Try it
Wherever an image appears in the entries, drop it and reproduce everything else exactly.

Entries shown
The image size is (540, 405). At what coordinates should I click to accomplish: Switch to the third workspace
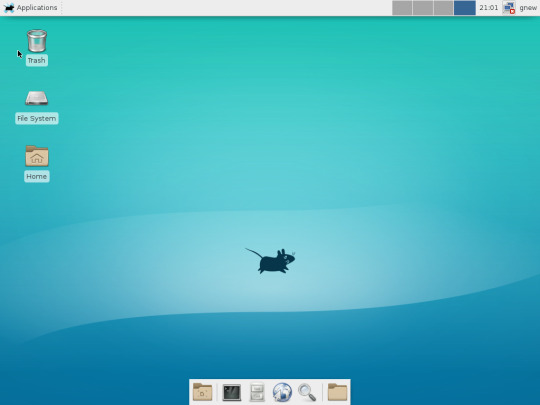tap(443, 8)
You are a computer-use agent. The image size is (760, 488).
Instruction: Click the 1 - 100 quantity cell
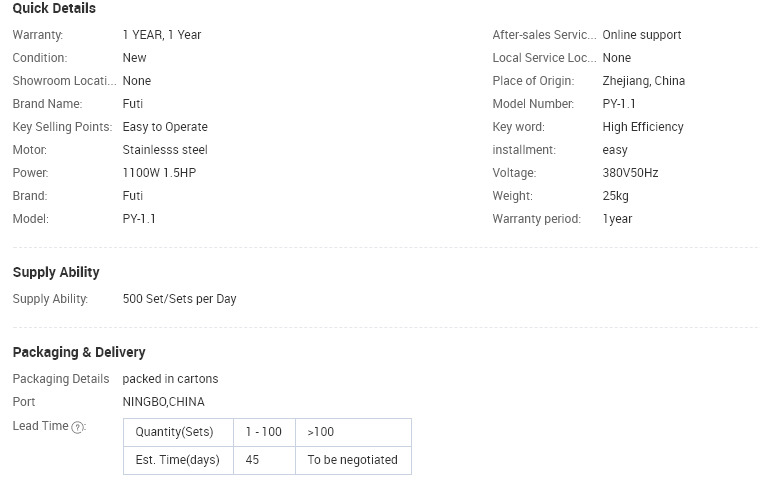pos(264,432)
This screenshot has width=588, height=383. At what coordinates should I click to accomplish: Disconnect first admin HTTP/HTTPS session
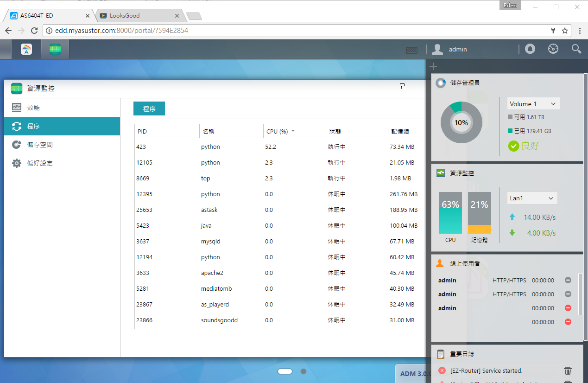pyautogui.click(x=568, y=280)
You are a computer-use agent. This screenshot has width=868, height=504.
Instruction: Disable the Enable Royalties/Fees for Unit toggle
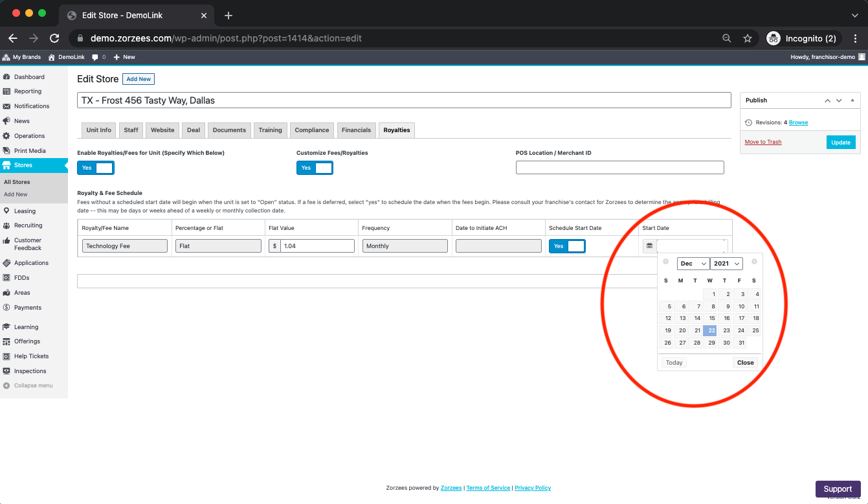(x=95, y=167)
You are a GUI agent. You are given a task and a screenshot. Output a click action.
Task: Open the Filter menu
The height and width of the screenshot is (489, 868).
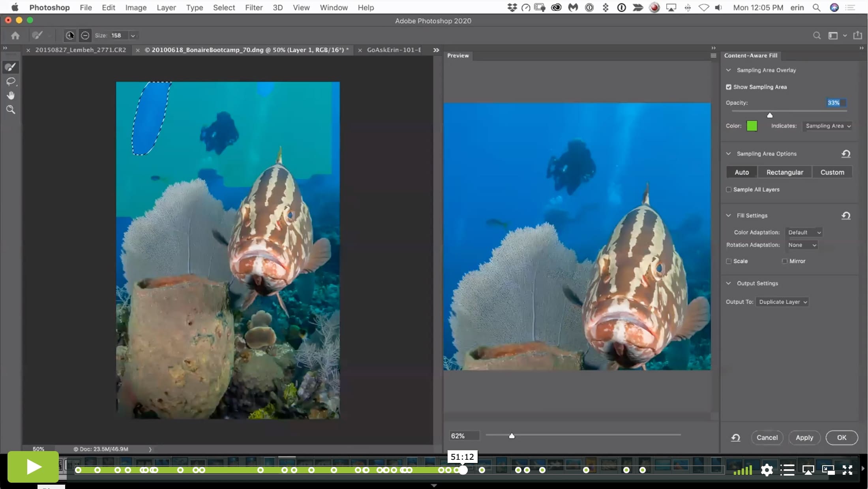tap(253, 8)
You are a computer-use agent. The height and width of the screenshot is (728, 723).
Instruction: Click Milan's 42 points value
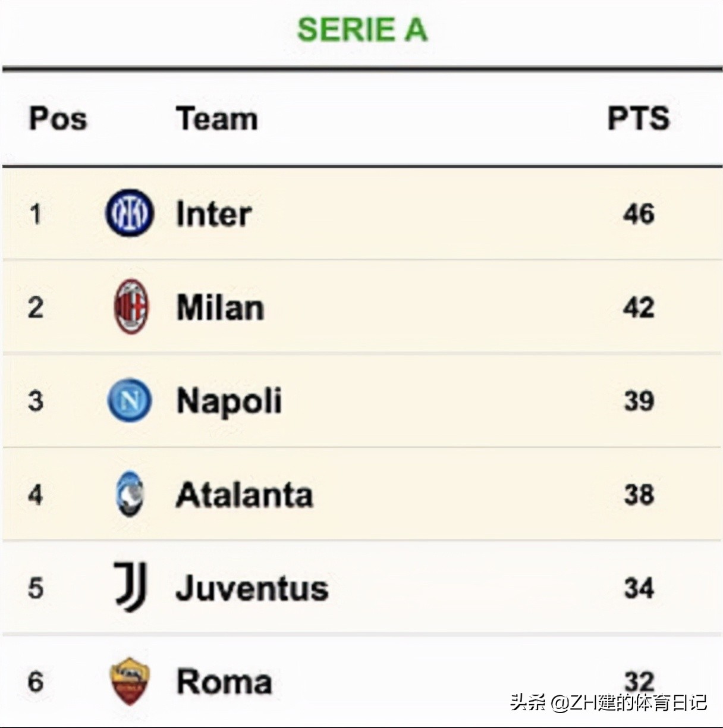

Final answer
The image size is (540, 405). At what coordinates should I click to accomplish: Switch to the third workspace
tap(443, 8)
You are a computer-use agent. The image size is (760, 488).
Instruction: Click the 1 - 100 quantity cell
pos(264,432)
This screenshot has width=588, height=383. At what coordinates should I click to accomplish: Disconnect first admin HTTP/HTTPS session
pyautogui.click(x=568, y=280)
You are a computer-use agent. This screenshot has width=868, height=504.
Instruction: Disable the Enable Royalties/Fees for Unit toggle
(x=95, y=167)
You are a GUI agent. You are given a task and a screenshot. Output a click action.
Task: Open the Filter menu
The height and width of the screenshot is (489, 868).
tap(253, 8)
You are a computer-use agent. The height and width of the screenshot is (728, 723).
Instruction: Click Milan's 42 points value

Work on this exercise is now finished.